### [Problem statement]
Write out, word for word, the stretch of the passage on the Incarnation below from "- John 1:3-4, 14,16-17" through "for our salvation.".

### [Source extract]
╔══
If it wasn’t already in regards to relics, this is where the theology of the Incarnation truly becomes essential. What is often reduced to Jesus dying on the cross to satisfy the wrath of the Father (the heresy of Penal Substitutionary Atonement) has a reality to it that is much more cosmic.
The Word of God was “in the beginning,” and became man for our sakes. His existence is eternal – there was never a time where He was not.
“All things were made through Him, and without Him nothing was made that was made. In Him was life, and the life was the light of men… And the Word became flesh and dwelt among us, and we beheld His glory, the glory as of the only begotten of the Father, full of grace and truth… And of His fullness we have all received, and grace for grace. For the law was given through Moses, but grace and truth came through Jesus Christ.”
- John 1:3-4, 14,16-17
Reducing the Son of God, the Second Person of the Trinity, to a debt that was paid on the Cross in a transactional way so that we may be saved from the Father’s punishment is a fundamental misconception of what the Incarnation means. Holding God to earthly standards of justice as it plays out in a courtroom, therefore belittling Him, is heresy – which is, separation from God.
When God entered into His creation in the person of Christ, He entered into what He had already proclaimed as “good.” Yes, we have fallen away from God, and the creation now rebels against us because of it. But it is still good, and it is still what God has given us for our salvation.
╚══
### [Stored rows]
╔══
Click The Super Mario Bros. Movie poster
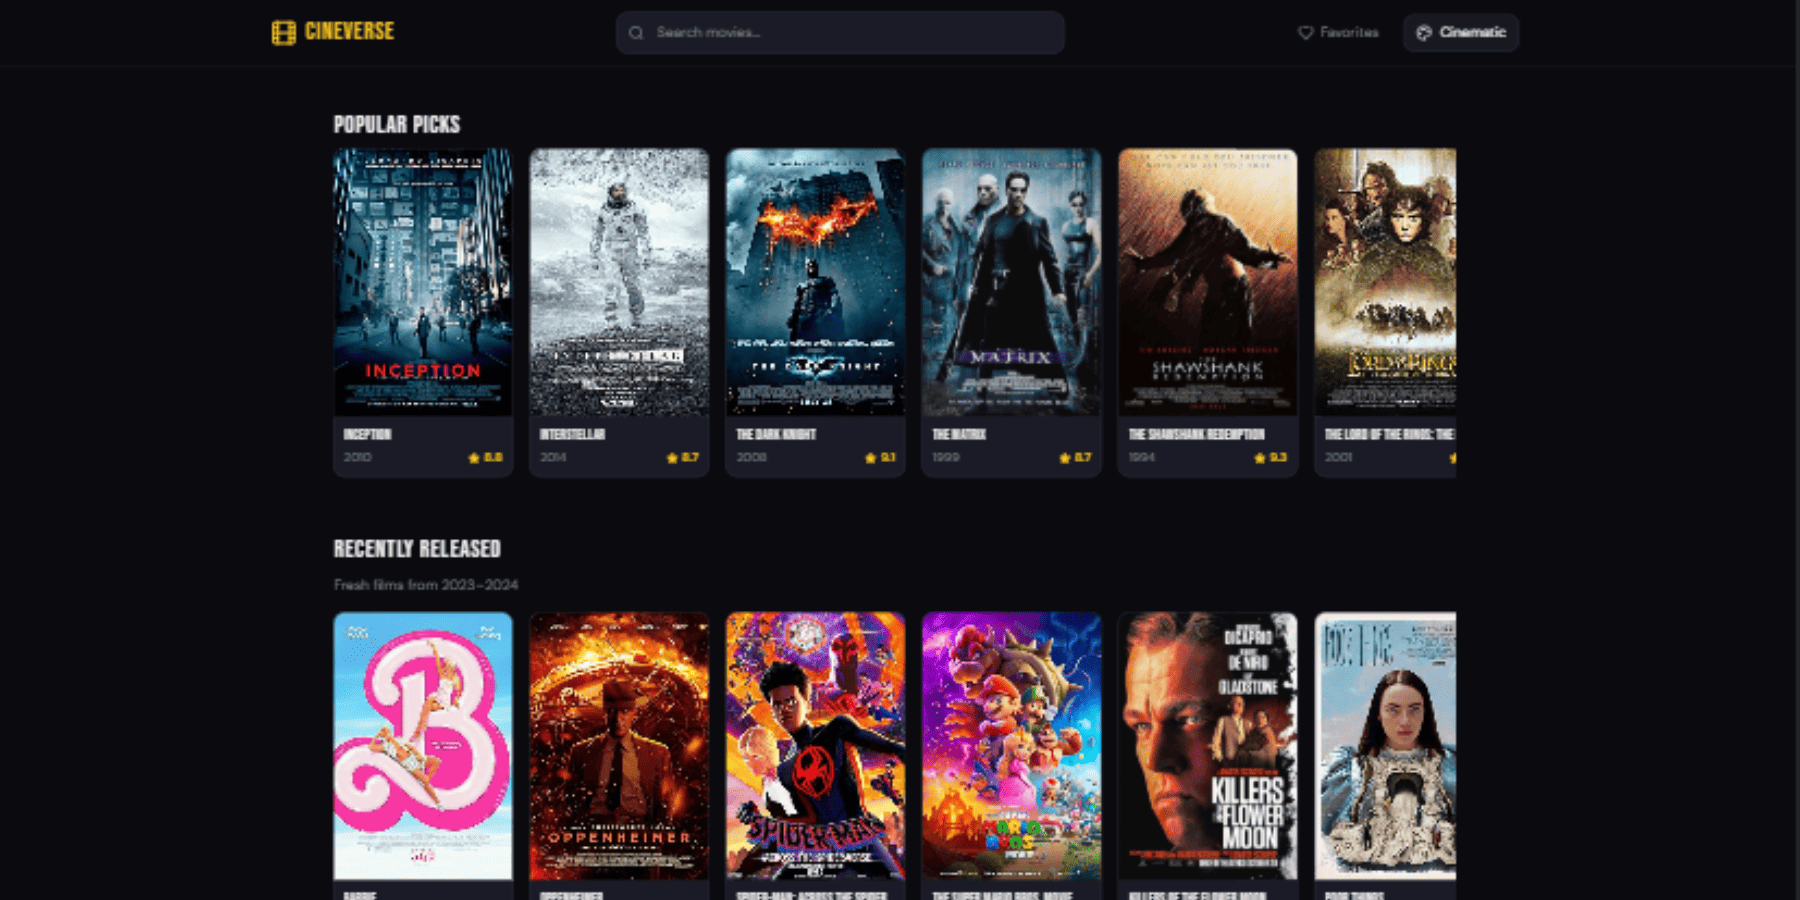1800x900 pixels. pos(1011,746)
╚══
╔══
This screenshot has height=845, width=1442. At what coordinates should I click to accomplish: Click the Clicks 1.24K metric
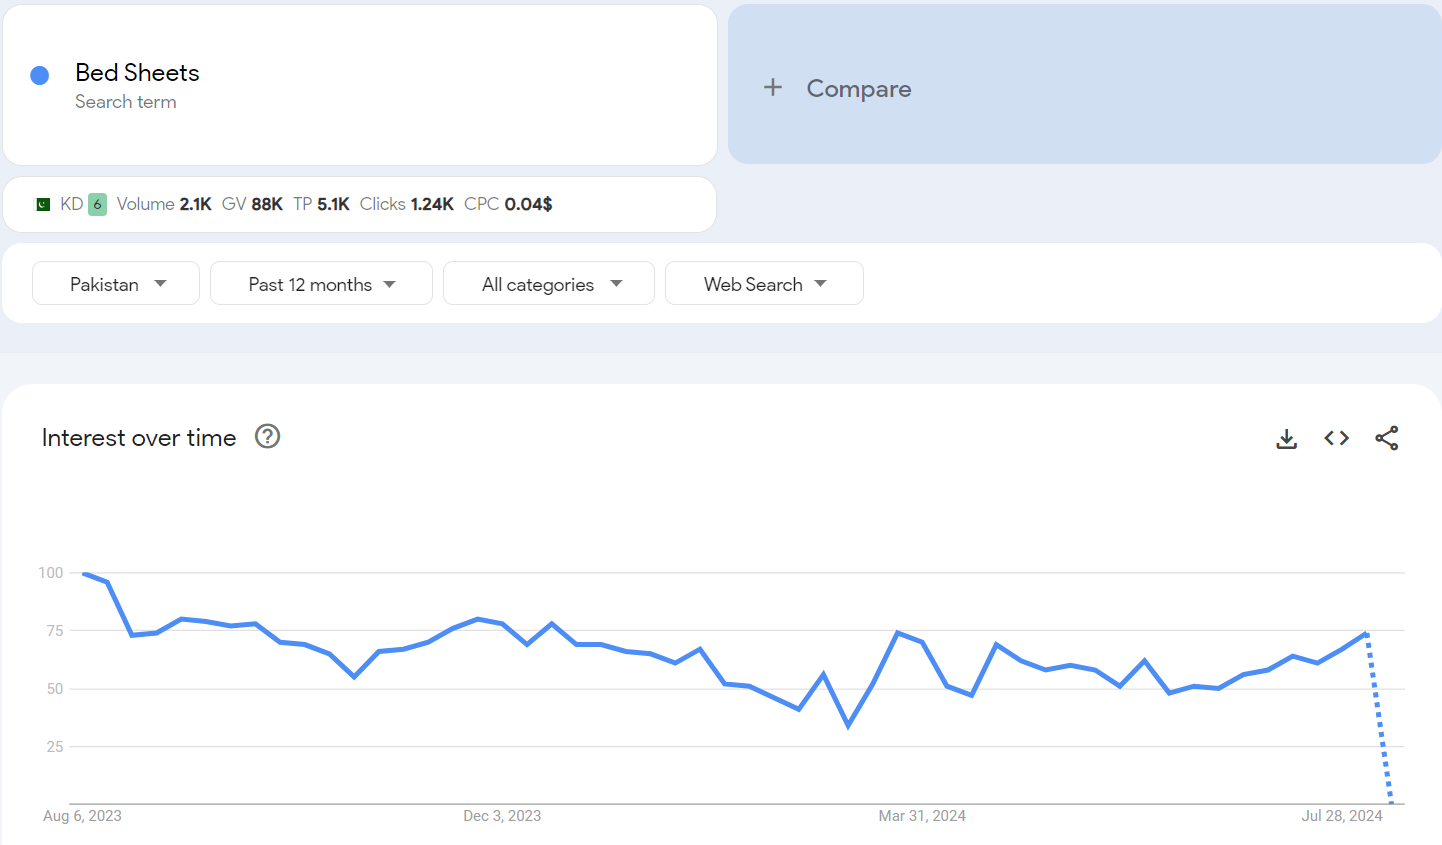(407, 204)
╚══
### [Task answer]
- John 1:3-4, 14,16-17
Reducing the Son of God, the Second Person of the Trinity, to a debt that was paid on the Cross in a transactional way so that we may be saved from the Father’s punishment is a fundamental misconception of what the Incarnation means. Holding God to earthly standards of justice as it plays out in a courtroom, therefore belittling Him, is heresy – which is, separation from God.
When God entered into His creation in the person of Christ, He entered into what He had already proclaimed as “good.” Yes, we have fallen away from God, and the creation now rebels against us because of it. But it is still good, and it is still what God has given us for our salvation.